**Task to complete**
Revise the stretch of the material from the line containing "Task: Go to the first page" through the end, replacing "calendar picker" with "date selector" and changing nothing else. Return only that stretch, without the pictures.

:: Given records

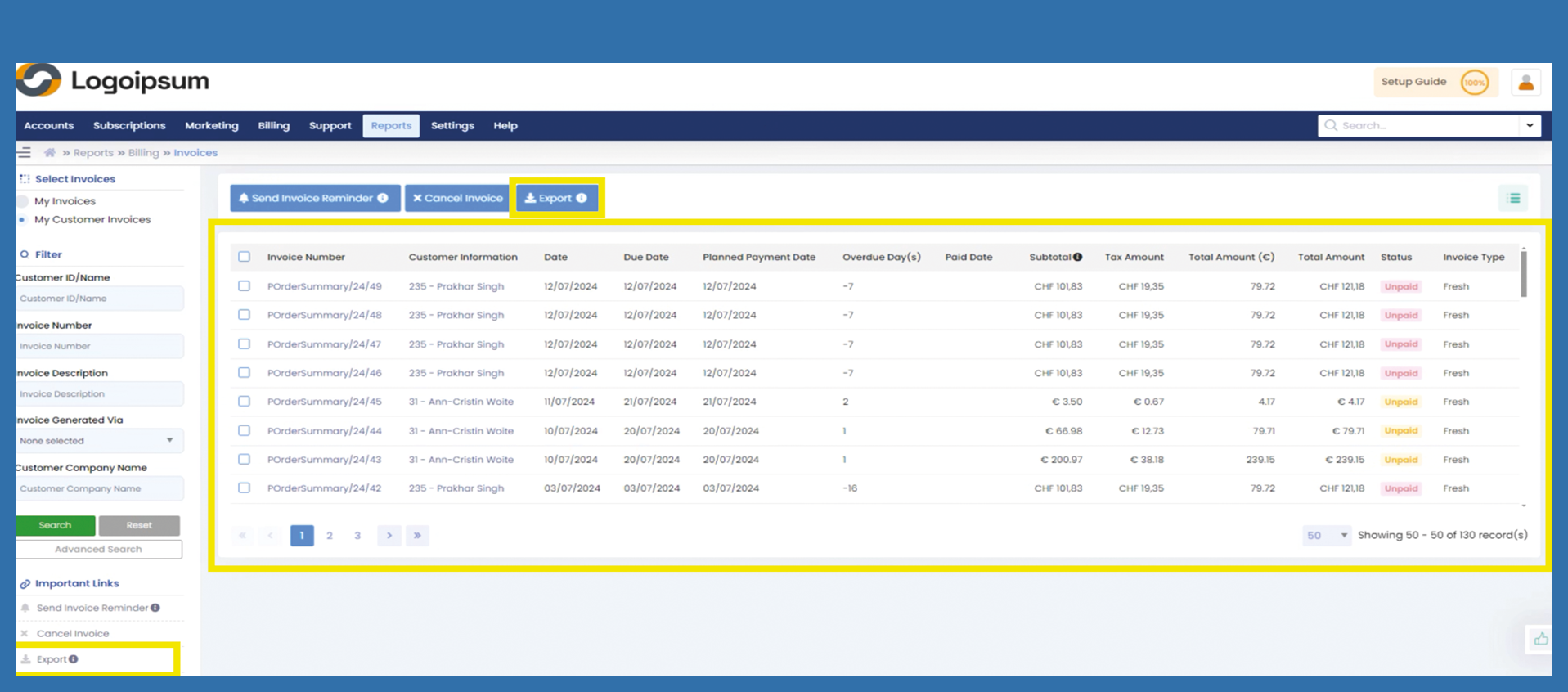Viewport: 1568px width, 692px height.
Task: Go to the last page arrow
Action: (x=417, y=536)
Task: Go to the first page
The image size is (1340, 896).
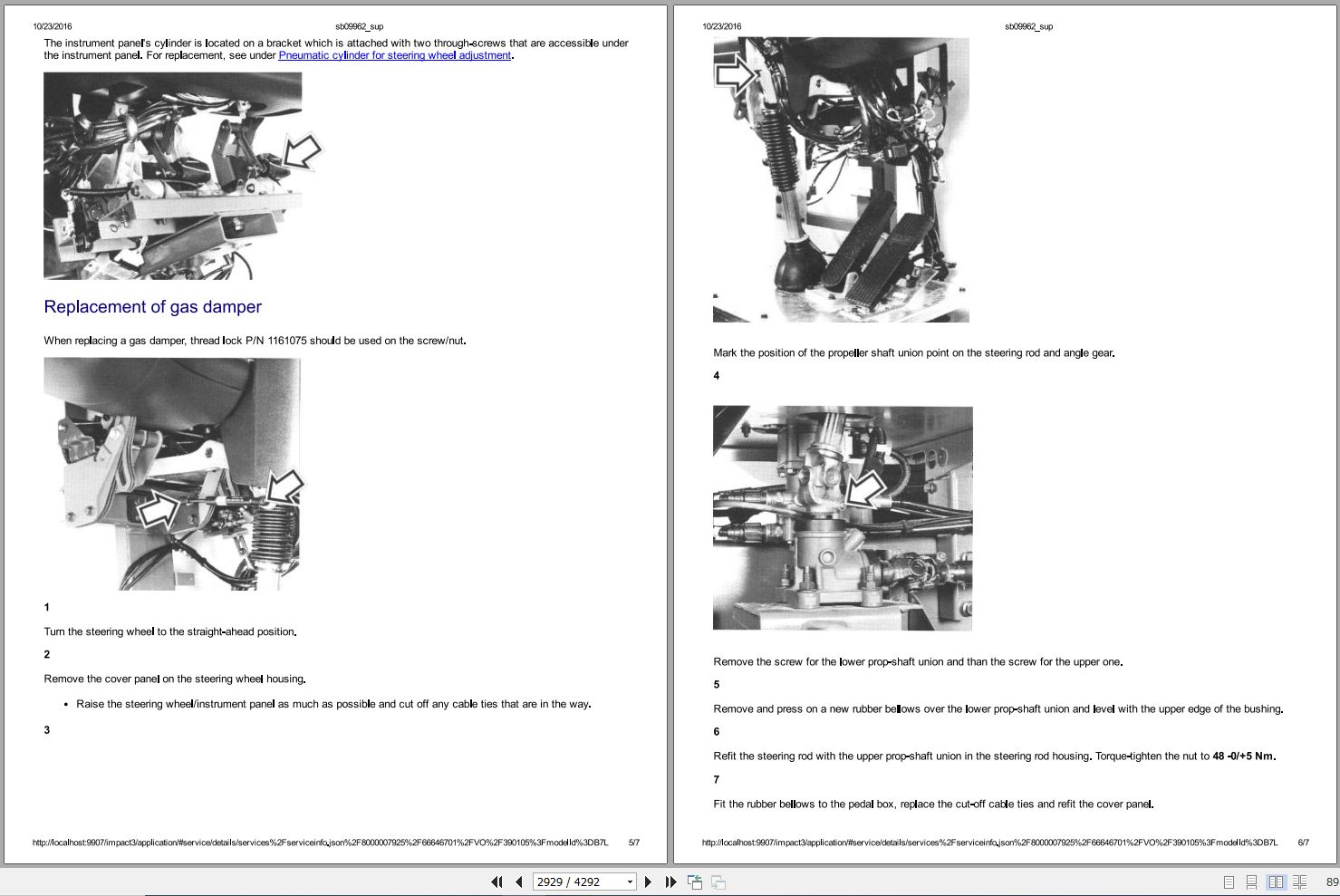Action: [496, 882]
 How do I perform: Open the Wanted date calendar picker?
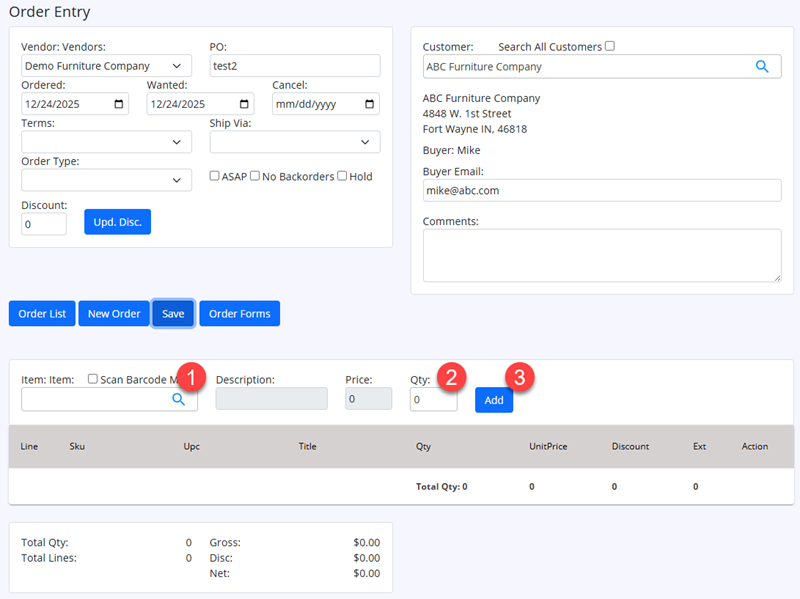click(245, 104)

::::

**Finished answer**
Task: Go to the first page
The image size is (1340, 896).
Action: [496, 882]
 How do I perform: Open the Wanted date date selector?
click(245, 104)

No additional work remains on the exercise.